* What to do: Throughout the material, count the lines with the word "Черкащини" in them, and answer with only the figure.

* Information:
——

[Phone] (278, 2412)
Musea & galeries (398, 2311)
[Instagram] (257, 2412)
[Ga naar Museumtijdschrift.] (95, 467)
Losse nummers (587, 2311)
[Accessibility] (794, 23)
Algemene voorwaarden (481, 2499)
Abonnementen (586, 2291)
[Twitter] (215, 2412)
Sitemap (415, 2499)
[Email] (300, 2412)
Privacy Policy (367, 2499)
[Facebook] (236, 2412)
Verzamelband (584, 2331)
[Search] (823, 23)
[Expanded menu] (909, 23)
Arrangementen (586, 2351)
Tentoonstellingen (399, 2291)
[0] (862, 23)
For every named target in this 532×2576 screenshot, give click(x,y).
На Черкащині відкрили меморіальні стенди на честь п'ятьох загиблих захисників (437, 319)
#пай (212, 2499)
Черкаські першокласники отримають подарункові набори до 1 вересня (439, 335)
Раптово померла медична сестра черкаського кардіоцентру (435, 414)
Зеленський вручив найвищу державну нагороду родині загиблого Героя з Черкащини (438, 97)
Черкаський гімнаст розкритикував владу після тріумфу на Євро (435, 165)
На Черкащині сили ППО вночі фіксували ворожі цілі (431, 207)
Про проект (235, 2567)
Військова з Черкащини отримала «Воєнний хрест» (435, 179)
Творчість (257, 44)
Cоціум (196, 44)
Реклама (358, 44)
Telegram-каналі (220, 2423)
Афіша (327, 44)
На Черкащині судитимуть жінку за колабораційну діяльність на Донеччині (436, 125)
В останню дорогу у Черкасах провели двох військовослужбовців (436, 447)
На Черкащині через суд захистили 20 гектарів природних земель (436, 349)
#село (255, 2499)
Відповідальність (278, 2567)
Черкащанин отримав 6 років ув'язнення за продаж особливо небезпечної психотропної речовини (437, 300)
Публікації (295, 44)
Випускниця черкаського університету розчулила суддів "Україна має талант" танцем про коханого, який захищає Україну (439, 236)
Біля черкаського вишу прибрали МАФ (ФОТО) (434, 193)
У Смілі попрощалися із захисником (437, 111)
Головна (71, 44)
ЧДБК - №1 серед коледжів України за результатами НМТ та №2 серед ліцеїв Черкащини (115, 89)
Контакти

——

* Result of this task: 3